- _Records for this exercise_
===

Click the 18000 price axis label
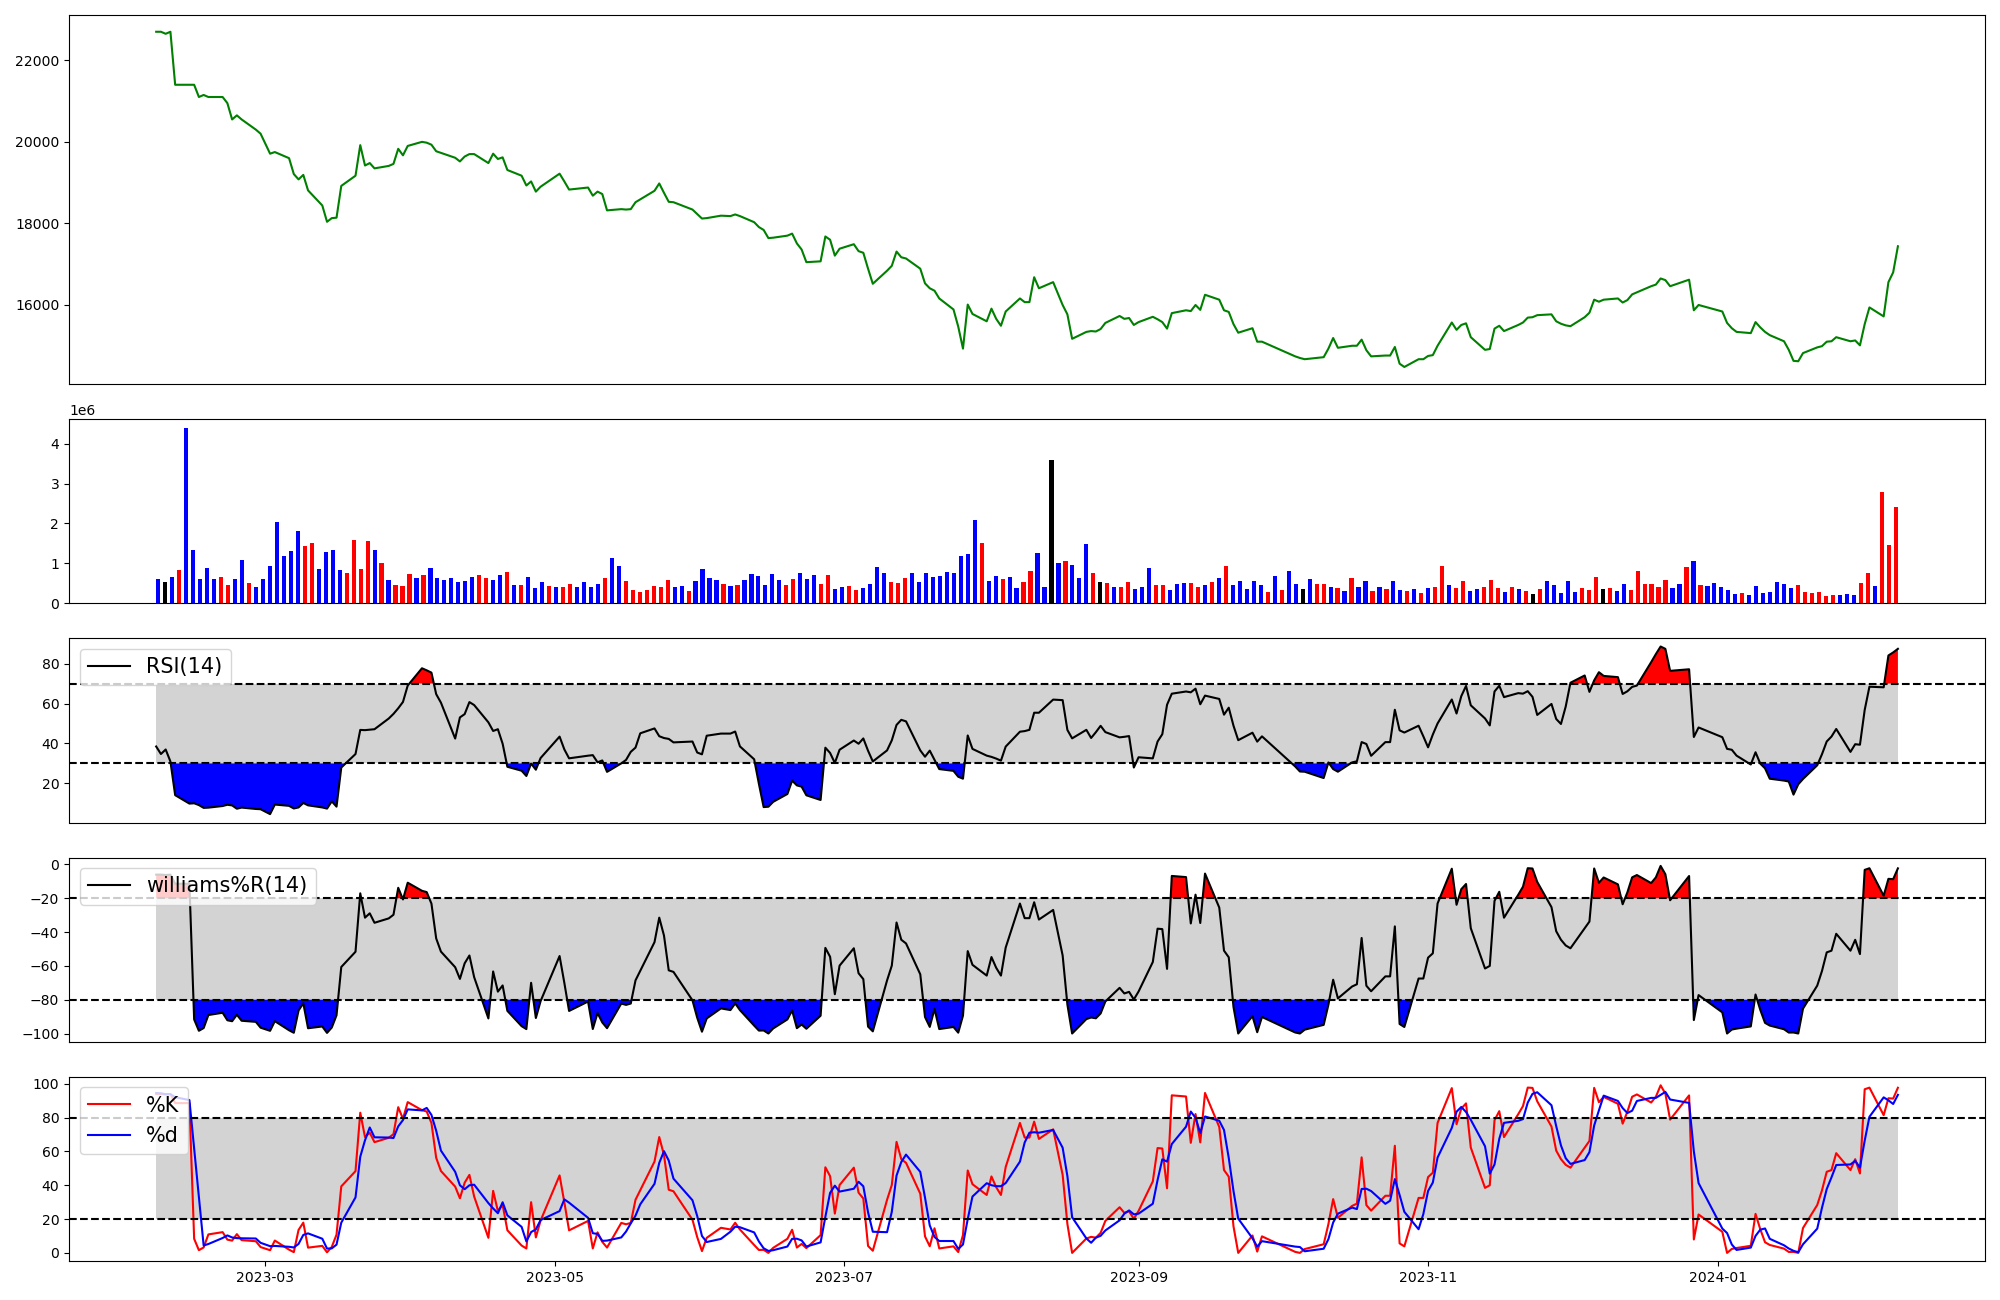 [37, 224]
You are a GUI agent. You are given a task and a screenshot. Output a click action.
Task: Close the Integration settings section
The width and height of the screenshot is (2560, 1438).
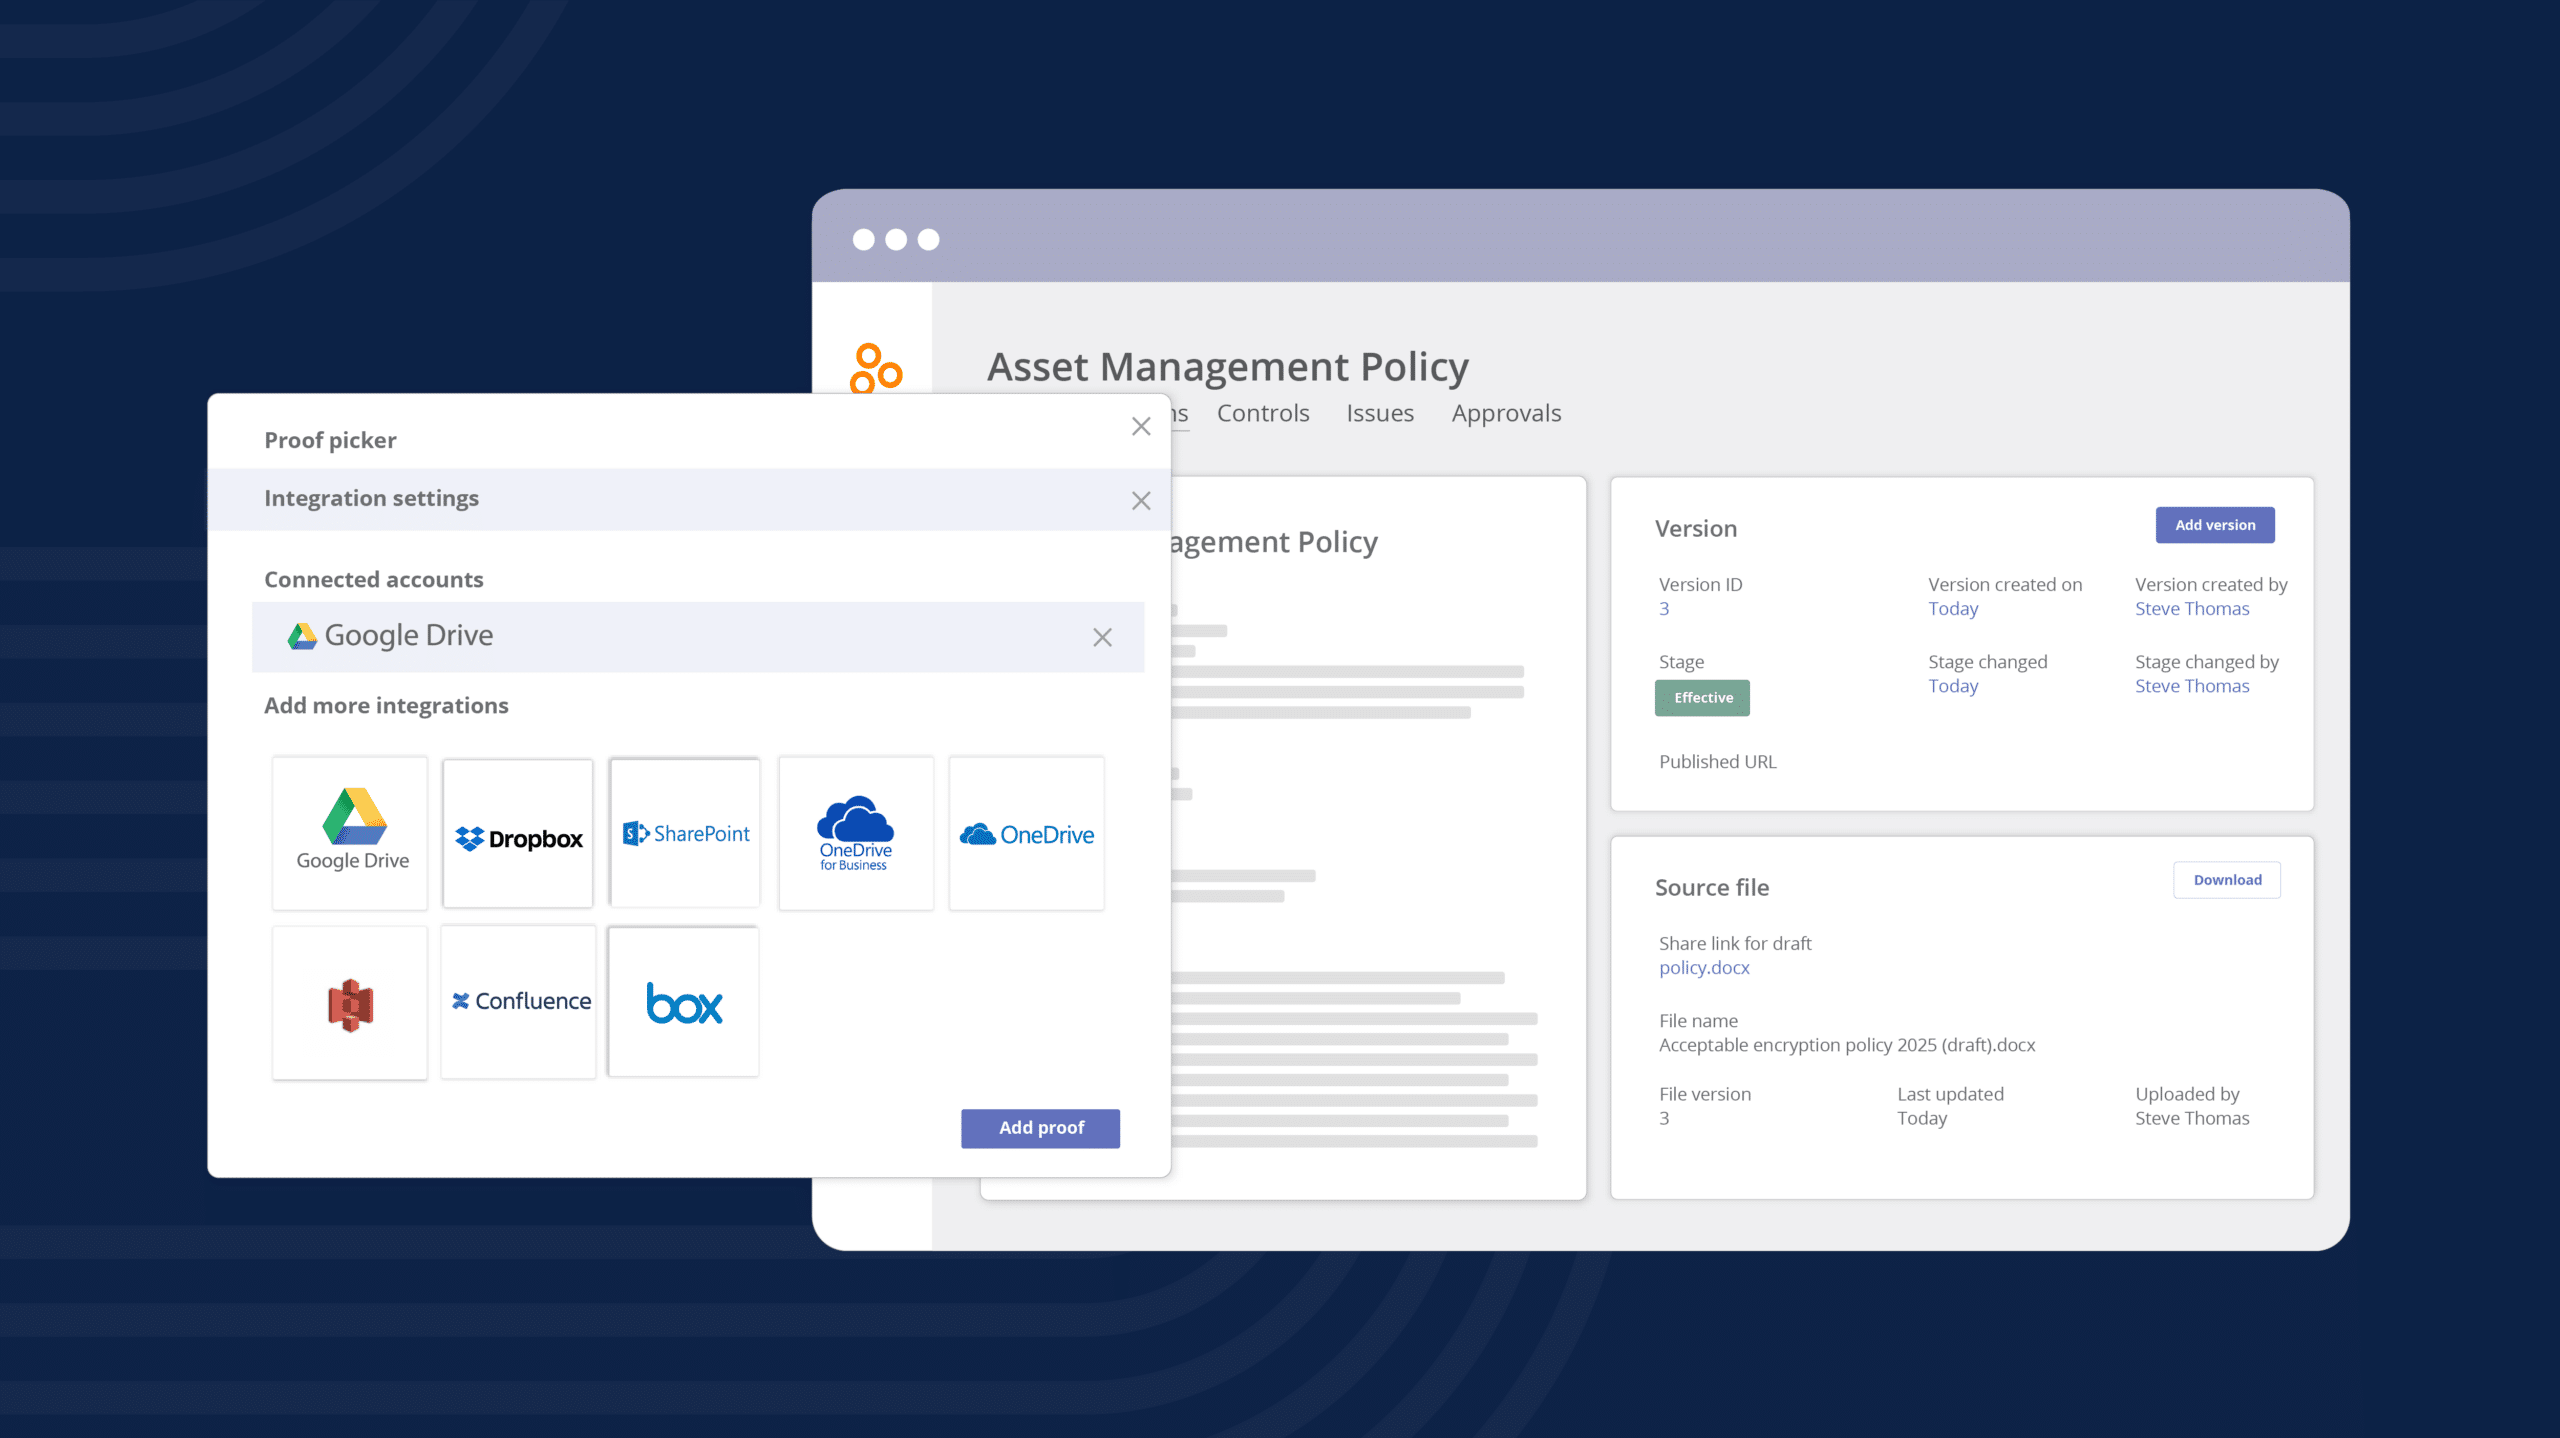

===

- _Problem description_
Would you output the data above exactly as written, but with no images?

- _Written answer_
Click the 18000 price axis label
 [37, 224]
You are a GUI agent. You are given a task and a screenshot. Output a click action.
Task: Close the Integration settings section
The width and height of the screenshot is (2560, 1438).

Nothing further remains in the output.